A huge controversy exists about caffeine and pregnancy with some conclusive findings suggesting that higher levels of caffeine intake can have negative effects on pregnant women and their babies. The real question up for debate is: What amount of caffeine is safe?
While it is best not to “over worry” about the chocolate bar you may have inhaled last night (yes! chocolate has caffeine), if you find the effects of caffeine on your pregnancy worrisome, perhaps you would be best suited avoiding caffeine altogether.
First, caffeine is a stimulant and a diuretic, so it increases blood pressure and heart rate (not recommended during pregnancy), and causes frequent urination that could lead to dehydration. While you are in control of the exact amount of caffeine that enters your body, your baby is not; caffeine crosses the placenta and acts on your baby just as it acts on you. Normally, the effects of caffeine on an adult wear off in six hours, but in pregnant women, it may take twice as long to leave the body. Also, because the baby is still developing he will not be able to metabolise the caffeine efficiently which could result in altered sleep patterns and movement in the later stages of pregnancy.
In effort to prepare for pregnancy, many women eat better and exercise before conception to ensure that their bodies are healthy and ready for implantation of a fertilised embryo. Some studies have actually found a link between high amounts of caffeine consumption and delayed conception, with women who consumed more than 300 mg of caffeine per day twice as likely to have conception delayed a full year or more compared with women who consumed less than 300 mg per day.
While low to moderate consumption seems safe, heavy caffeine drinkers may want to start cutting back even when they begin trying for a baby. No studies have been done on the effects of caffeine on sperm.

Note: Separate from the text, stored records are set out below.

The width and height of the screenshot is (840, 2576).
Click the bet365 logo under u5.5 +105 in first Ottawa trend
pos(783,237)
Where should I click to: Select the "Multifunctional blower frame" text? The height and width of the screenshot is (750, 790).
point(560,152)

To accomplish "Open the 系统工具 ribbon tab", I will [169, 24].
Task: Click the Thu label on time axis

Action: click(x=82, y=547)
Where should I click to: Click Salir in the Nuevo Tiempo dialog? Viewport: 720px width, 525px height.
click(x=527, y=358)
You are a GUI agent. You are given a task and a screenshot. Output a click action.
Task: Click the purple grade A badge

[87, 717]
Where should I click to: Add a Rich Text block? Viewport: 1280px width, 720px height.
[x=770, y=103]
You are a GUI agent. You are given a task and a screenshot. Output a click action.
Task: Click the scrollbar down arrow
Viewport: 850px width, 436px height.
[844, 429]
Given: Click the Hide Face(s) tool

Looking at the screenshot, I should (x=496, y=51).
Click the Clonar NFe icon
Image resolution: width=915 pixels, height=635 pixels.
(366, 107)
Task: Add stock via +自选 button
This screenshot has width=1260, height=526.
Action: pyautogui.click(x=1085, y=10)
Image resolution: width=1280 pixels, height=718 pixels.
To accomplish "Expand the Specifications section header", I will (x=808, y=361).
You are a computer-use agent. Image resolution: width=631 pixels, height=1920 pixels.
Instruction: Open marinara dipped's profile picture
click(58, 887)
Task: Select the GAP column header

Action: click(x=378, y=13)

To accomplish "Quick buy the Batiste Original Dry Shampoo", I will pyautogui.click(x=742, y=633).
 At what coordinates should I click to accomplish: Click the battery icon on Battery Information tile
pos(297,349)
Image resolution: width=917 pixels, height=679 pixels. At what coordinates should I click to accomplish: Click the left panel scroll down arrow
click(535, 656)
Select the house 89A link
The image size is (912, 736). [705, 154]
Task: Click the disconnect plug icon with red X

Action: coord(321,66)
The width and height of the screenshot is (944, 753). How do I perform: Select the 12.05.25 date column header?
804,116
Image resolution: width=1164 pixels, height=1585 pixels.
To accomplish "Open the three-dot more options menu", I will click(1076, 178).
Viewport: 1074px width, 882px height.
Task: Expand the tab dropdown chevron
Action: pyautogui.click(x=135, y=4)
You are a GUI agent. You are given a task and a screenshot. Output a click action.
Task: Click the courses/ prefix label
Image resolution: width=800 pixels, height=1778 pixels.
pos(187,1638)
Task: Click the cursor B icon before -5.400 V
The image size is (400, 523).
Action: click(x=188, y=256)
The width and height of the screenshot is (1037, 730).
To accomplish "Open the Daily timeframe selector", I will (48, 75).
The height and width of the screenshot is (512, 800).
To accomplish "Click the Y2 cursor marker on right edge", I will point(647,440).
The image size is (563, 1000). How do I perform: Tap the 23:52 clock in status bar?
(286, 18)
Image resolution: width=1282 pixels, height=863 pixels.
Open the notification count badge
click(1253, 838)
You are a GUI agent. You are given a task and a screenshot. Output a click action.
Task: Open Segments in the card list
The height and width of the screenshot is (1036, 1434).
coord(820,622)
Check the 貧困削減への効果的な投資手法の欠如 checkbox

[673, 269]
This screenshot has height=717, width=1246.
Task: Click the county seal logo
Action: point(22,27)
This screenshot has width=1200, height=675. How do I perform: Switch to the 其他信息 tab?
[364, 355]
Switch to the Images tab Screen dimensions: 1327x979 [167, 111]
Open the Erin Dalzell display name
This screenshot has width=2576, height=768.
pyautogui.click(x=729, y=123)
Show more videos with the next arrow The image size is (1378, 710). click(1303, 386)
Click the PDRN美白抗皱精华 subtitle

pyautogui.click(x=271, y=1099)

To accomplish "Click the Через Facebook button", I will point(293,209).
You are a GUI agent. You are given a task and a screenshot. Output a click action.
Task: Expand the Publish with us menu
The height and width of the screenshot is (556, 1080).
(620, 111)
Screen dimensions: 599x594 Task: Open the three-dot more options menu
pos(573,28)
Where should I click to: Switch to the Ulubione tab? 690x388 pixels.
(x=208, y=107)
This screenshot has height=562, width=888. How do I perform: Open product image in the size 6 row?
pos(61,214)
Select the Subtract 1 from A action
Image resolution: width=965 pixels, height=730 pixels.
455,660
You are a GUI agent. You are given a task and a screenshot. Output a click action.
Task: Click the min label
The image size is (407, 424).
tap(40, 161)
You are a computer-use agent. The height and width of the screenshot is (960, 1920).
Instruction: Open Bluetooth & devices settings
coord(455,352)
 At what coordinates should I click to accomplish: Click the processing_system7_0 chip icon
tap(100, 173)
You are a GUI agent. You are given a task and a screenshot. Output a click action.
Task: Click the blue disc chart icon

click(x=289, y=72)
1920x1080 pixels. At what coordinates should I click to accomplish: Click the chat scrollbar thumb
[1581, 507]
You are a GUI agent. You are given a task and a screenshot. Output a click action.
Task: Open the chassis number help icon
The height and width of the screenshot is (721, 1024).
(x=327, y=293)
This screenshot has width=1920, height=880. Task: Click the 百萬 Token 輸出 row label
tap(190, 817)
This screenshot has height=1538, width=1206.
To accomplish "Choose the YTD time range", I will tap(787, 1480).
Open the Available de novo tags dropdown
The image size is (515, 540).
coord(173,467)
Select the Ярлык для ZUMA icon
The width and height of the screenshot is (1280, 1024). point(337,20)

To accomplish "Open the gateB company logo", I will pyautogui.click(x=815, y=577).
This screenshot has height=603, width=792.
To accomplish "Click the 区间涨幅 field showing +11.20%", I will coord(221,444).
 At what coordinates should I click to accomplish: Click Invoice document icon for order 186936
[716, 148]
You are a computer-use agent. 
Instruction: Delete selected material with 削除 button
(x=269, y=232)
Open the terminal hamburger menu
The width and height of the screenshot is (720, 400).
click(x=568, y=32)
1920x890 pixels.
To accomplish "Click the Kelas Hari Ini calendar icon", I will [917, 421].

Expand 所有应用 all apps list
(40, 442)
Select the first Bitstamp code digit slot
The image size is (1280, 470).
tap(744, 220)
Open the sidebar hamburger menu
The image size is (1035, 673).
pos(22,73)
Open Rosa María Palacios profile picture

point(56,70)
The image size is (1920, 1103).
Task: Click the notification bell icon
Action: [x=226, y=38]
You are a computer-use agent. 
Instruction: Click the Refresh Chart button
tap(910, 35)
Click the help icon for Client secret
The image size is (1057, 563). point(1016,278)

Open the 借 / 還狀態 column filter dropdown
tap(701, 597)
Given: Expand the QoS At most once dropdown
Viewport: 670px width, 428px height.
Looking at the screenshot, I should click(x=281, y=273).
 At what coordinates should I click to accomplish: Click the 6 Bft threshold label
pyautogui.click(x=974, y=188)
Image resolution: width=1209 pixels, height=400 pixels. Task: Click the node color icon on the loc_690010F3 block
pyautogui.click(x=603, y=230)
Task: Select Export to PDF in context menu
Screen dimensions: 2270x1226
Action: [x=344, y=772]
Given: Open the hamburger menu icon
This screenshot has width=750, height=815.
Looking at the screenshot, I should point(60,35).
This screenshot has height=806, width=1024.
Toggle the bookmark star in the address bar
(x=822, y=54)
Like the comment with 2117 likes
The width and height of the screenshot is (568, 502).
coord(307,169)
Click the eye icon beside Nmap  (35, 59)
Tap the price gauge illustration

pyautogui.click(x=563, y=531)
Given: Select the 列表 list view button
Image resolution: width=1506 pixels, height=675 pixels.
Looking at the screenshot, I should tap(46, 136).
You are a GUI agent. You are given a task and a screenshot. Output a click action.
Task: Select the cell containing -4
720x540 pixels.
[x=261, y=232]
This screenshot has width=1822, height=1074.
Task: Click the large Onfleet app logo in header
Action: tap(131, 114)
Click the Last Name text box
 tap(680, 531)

The under-300 mg per day mark seems to be the safe consumption level even after conception as the fetus grows within the mother. A few studies have been done that show an increase in miscarriage among women who consume more than 300 mg of caffeine per day, and other study outcomes of high caffeine consumption included pre-term labor and low birth weight. Many studies done in animals have shown caffeine to cause birth defects, reduced fertility, and other reproductive problems, but human studies are still far behind. Although many women choose to avoid caffeine completely just in case it may have undiscovered effects in any amount, experts believe that moderate caffeine intake (150 mg-250 mg per day) will not have a negative effect on pregnancy.
For those women holding out until the late stages of pregnancy to enjoy caffeine again, the wait may be even longer than expected.
Late in the pregnancy, the baby will absorb caffeine from the mother, and at this stage, the caffeine can cause increased fetal heart rate, increased breathing rate, and tremors. Also, babies born to women with high levels of caffeine consumption late in the pregnancy were likely to spend more time awake in the days following birth. Many tired parents of newborns want their babies to sleep well, so the avoidance of caffeine in late pregnancy is essential for the baby to establish good sleeping patterns, and essential for the parents’ peace of mind as well! Even breast-feeding mothers can pass caffeine into their baby’s system, so while low to moderate caffeine levels will not harm the baby, any amount of caffeine will be passed from mother to baby, metabolised by the baby’s system, and may have stimulating effects.
While most women and babies have no negative health effects from low to moderate caffeine consumption, caffeine sensitivity varies in each individual mom and baby. If you are normally caffeine sensitive, take care to avoid it during pregnancy, as the effects of caffeine are greater because it is more slowly metabolised in pregnant women. Avoid caffeine containing foods such as chocolate, coffee flavoured ice creams and yoghurt, and stick to fresh fruit for dessert instead. Be sure to stay well hydrated with beverages such as decaffeinated tea, juice, and water.
If you are thinking of becoming pregnant, but consuming more than three cups of brewed coffee per day, try to start weaning yourself off of the coffee now, as your body will have a chance to adjust before all of the other changes start taking place.
Once pregnant, take care to regulate caffeine intake at safe levels. Know what foods and beverages contain caffeine, and avoid them if you are concerned about the effects of caffeine on pregnancy. Myths do exist about caffeine and pregnancy, so remain calm if you do happen to slip and indulge in cappuccino ice cream; moderate levels of caffeine are safe for you and your baby.